Can you write out every line from the start of the records below through the line containing "Task: Open the To date calendar picker icon", leaving out any pictures?
++++ SUPPLIED INFORMATION
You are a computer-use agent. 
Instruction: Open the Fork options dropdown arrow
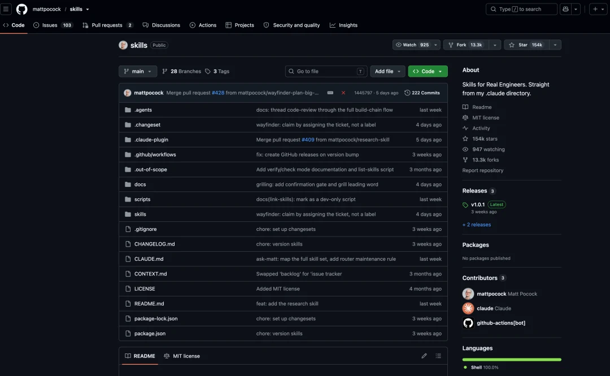(x=495, y=45)
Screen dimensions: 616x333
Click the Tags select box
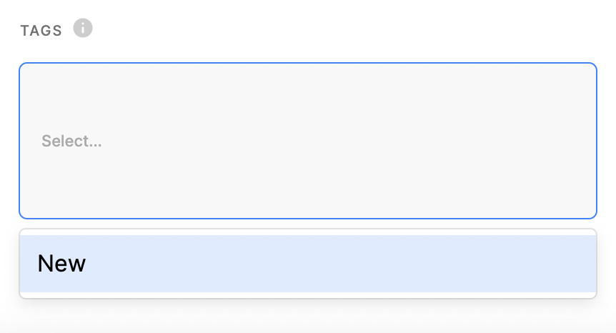307,141
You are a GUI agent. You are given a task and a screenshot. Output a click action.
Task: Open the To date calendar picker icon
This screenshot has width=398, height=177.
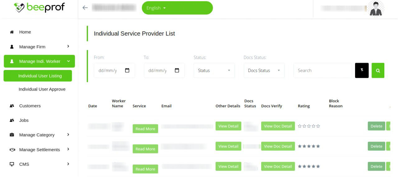pyautogui.click(x=177, y=71)
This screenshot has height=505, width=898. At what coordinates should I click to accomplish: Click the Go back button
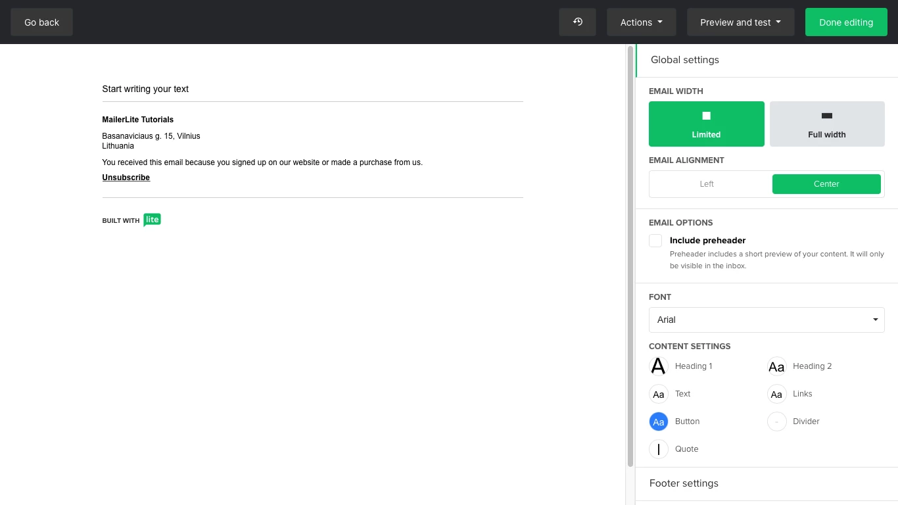tap(41, 22)
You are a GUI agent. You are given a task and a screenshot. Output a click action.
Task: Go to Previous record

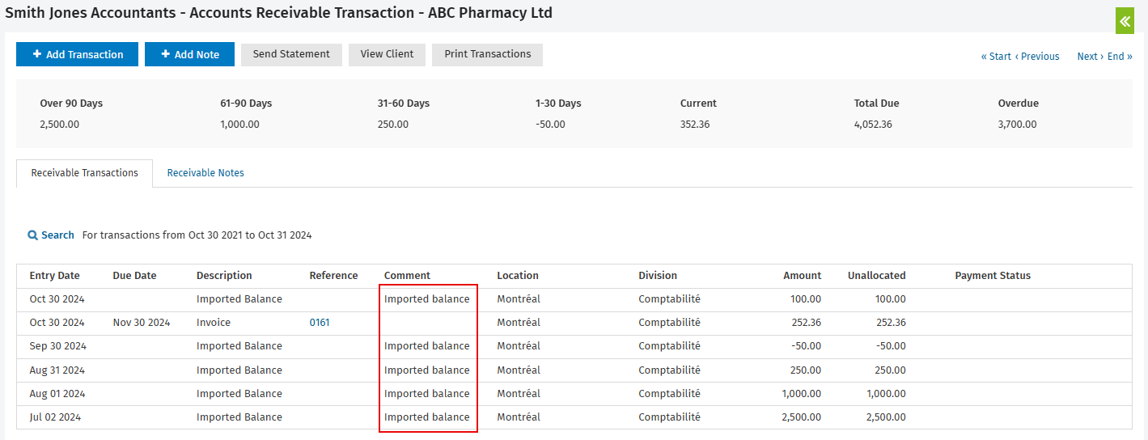[x=1037, y=57]
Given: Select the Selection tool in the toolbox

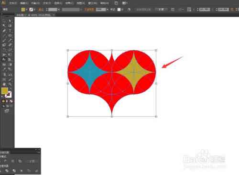Looking at the screenshot, I should click(4, 21).
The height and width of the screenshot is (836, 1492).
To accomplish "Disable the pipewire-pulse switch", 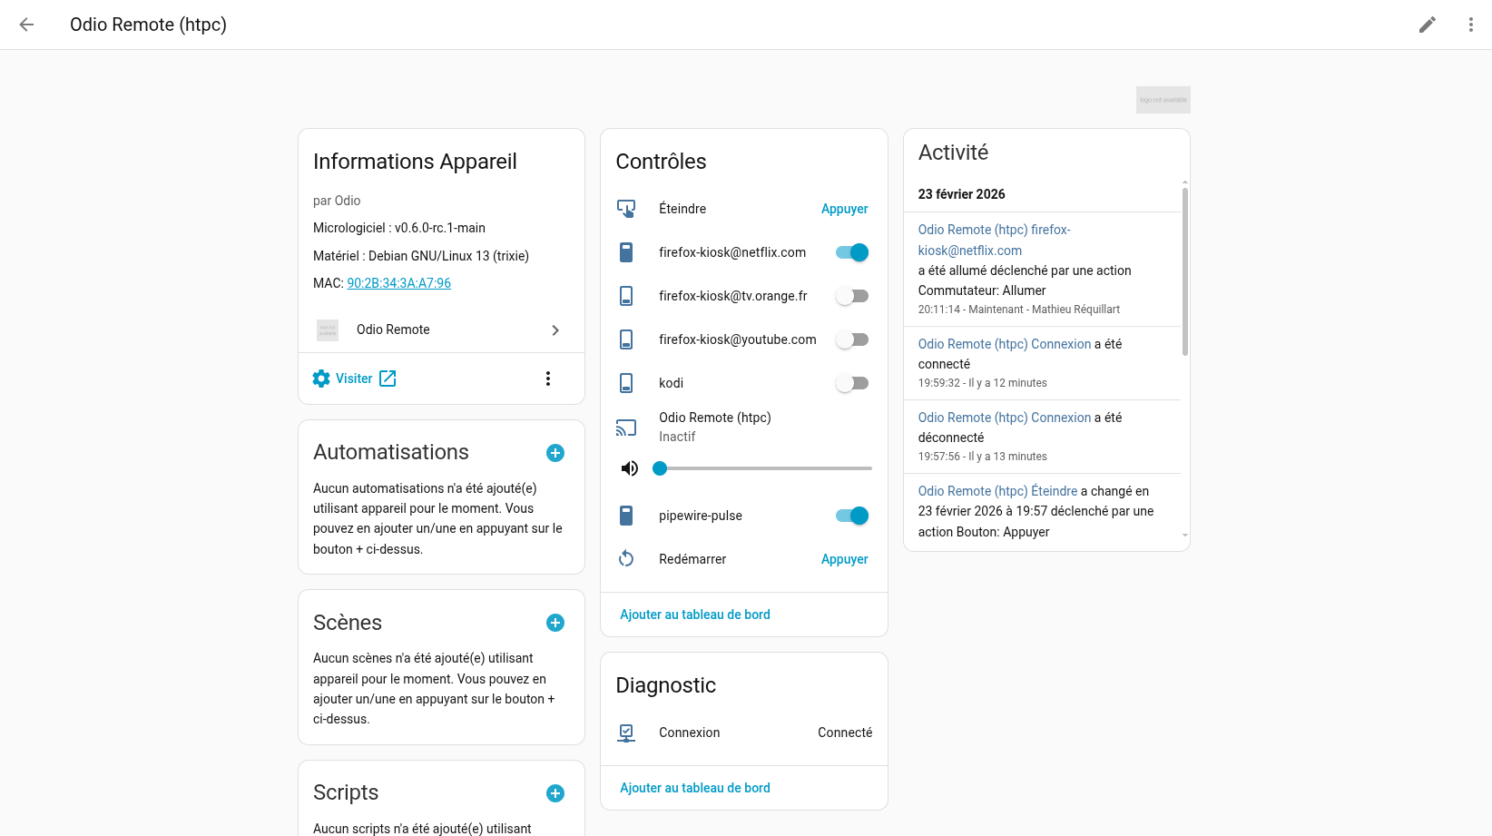I will (x=852, y=516).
++++++++
### SOLVED PROBLEM
You are a computer-use agent. 
Instruction: Open the Fork options dropdown arrow
(x=495, y=45)
Screen dimensions: 616x333
Click the Tags select box
307,141
You are a GUI agent. You are given a task and a screenshot. Output a click action.
Task: Open the To date calendar picker icon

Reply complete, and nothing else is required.